▶ Your task: The required output is the lines from the one with "You are a computer-use" through the end of the data, repeated verbatim, with no pictures included.

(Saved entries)
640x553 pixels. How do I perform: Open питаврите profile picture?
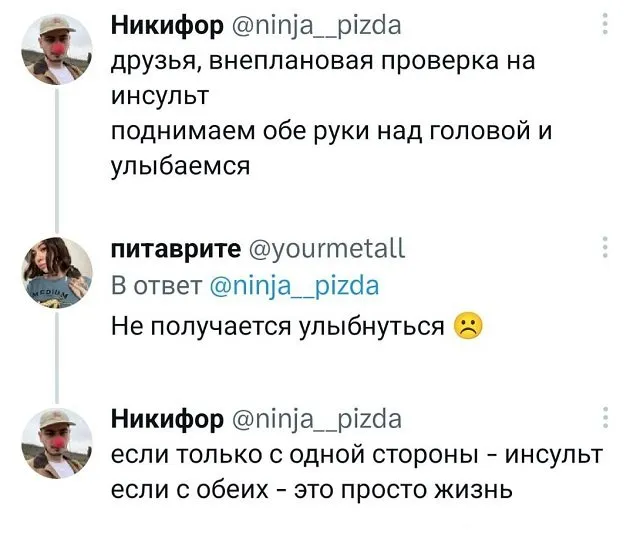[57, 274]
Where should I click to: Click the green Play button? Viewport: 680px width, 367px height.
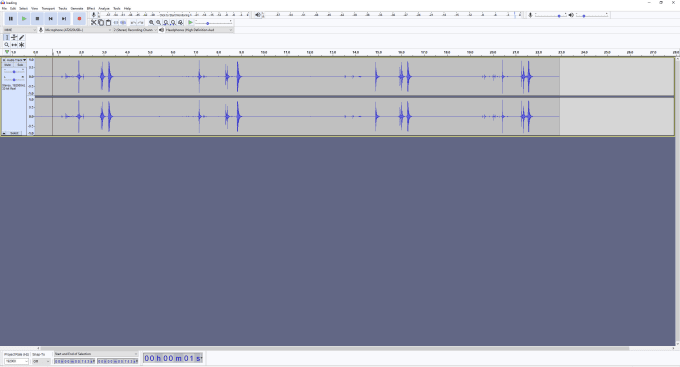pyautogui.click(x=24, y=19)
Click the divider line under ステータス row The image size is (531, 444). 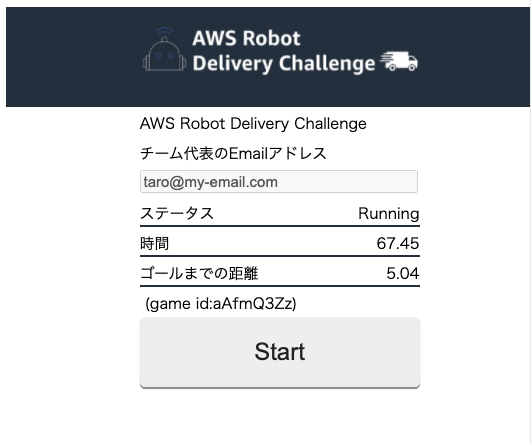(x=280, y=226)
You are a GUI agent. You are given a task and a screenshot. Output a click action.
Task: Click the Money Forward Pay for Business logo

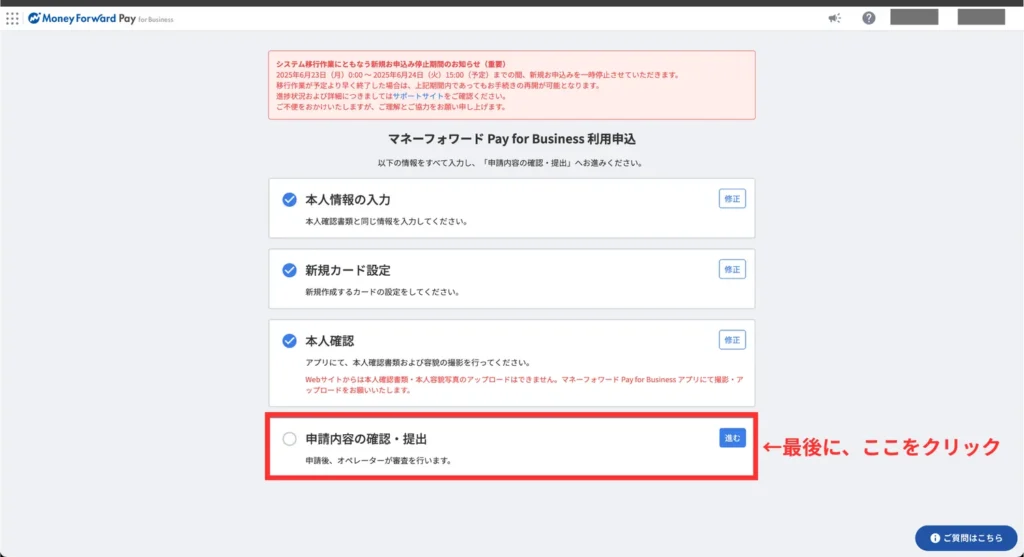tap(100, 18)
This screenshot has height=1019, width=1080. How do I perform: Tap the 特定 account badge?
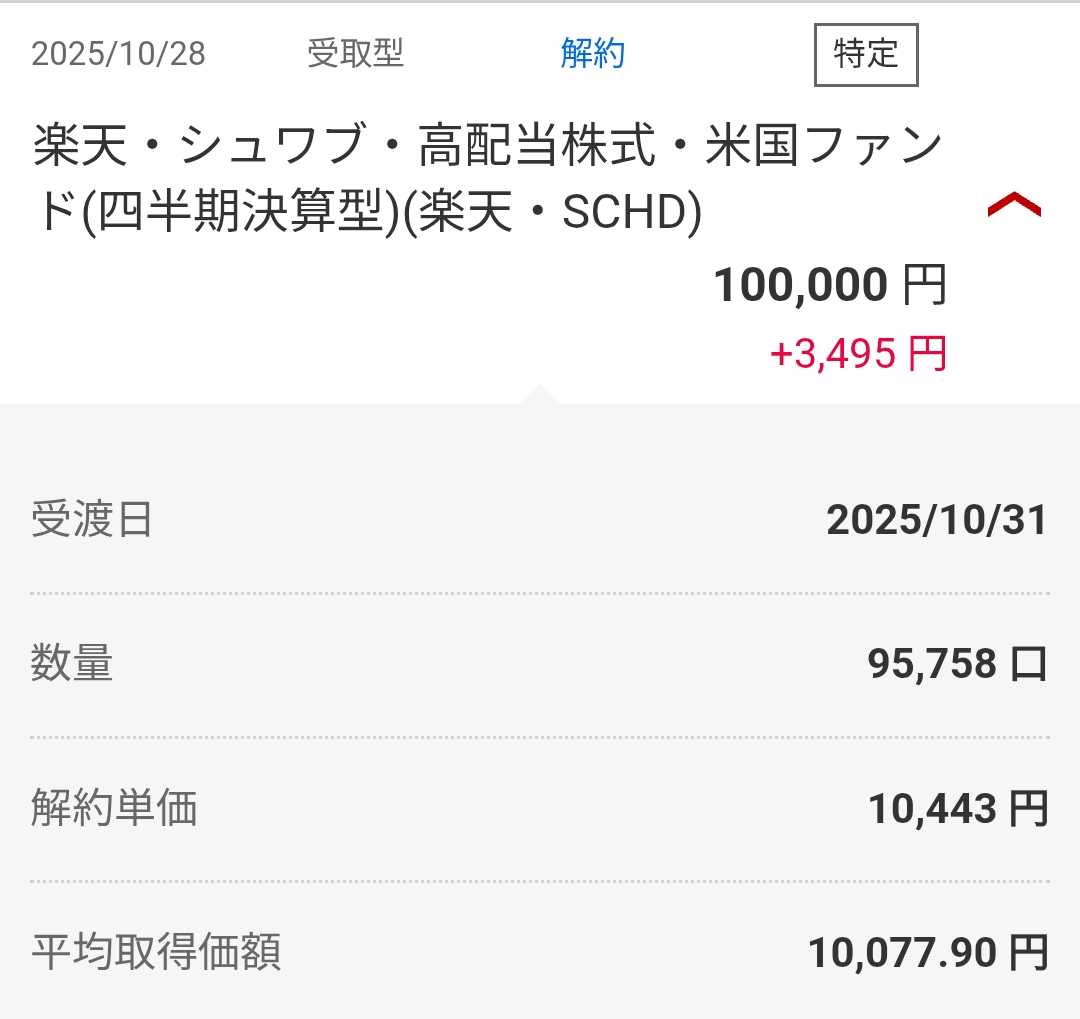866,54
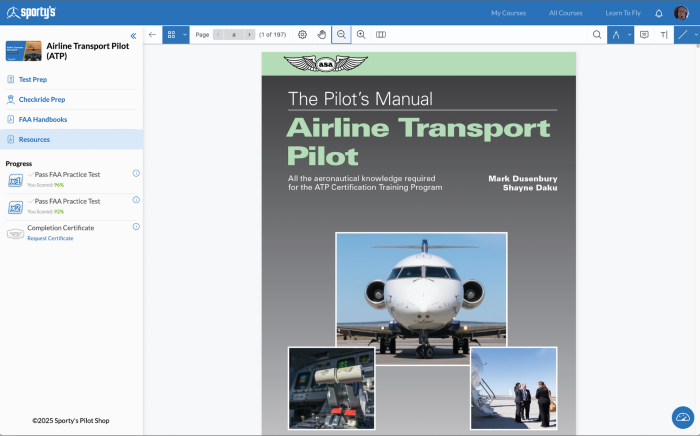Select the text annotation tool
700x436 pixels.
click(x=663, y=34)
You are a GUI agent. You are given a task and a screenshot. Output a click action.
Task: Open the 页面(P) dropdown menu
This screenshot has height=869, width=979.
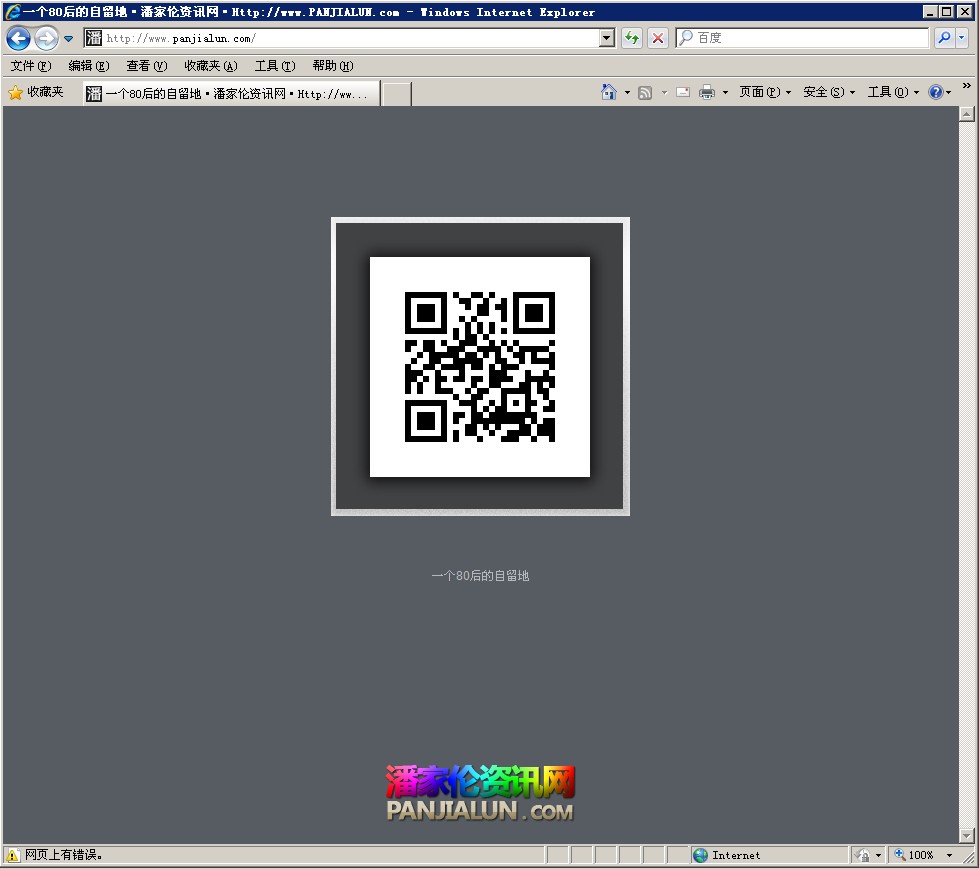click(762, 91)
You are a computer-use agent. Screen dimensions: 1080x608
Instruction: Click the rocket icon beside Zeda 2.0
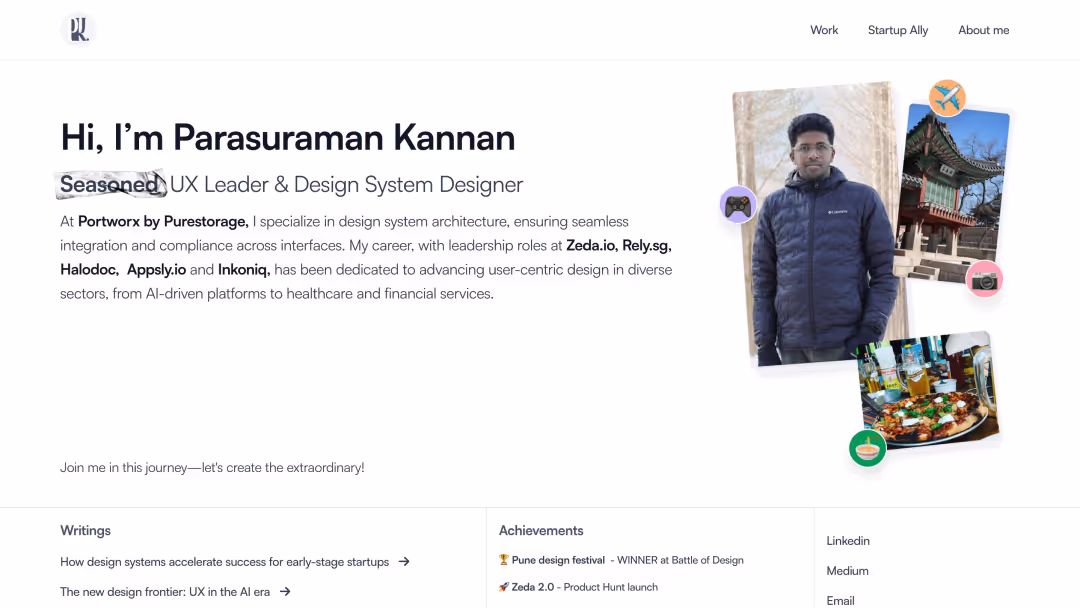coord(503,587)
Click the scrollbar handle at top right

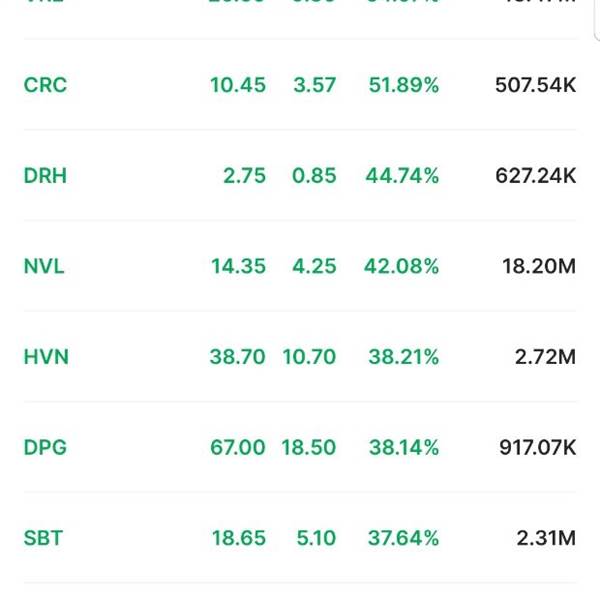coord(597,19)

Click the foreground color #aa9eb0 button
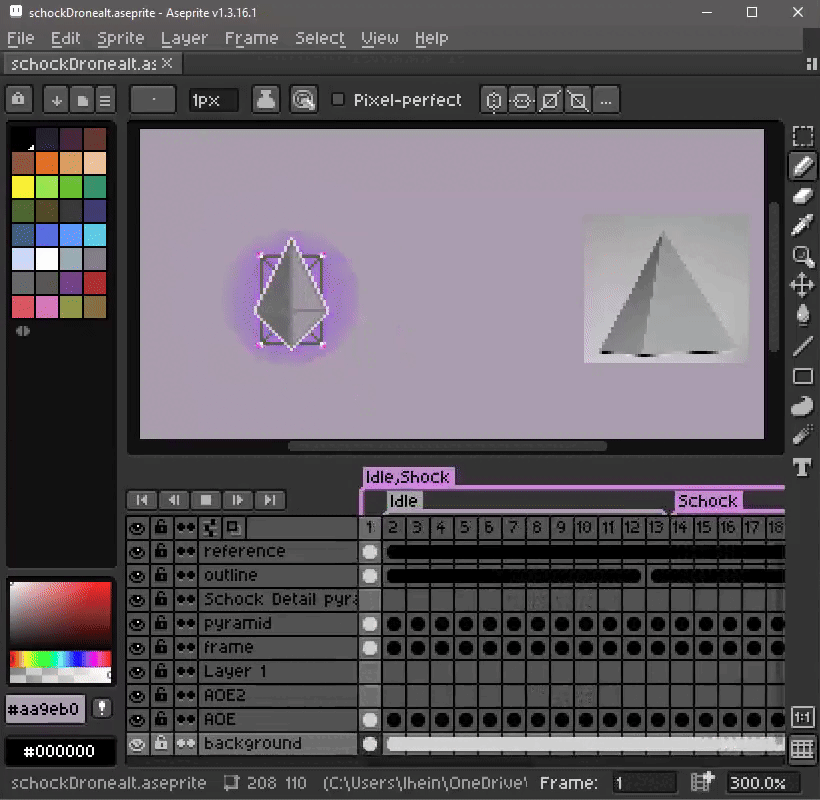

▶ Finished task:
You are a computer-use agent. Screen dimensions: 1080x608
Instruction: Click the rocket icon beside Zeda 2.0
coord(503,587)
Click the scrollbar handle at top right

coord(597,19)

Click the foreground color #aa9eb0 button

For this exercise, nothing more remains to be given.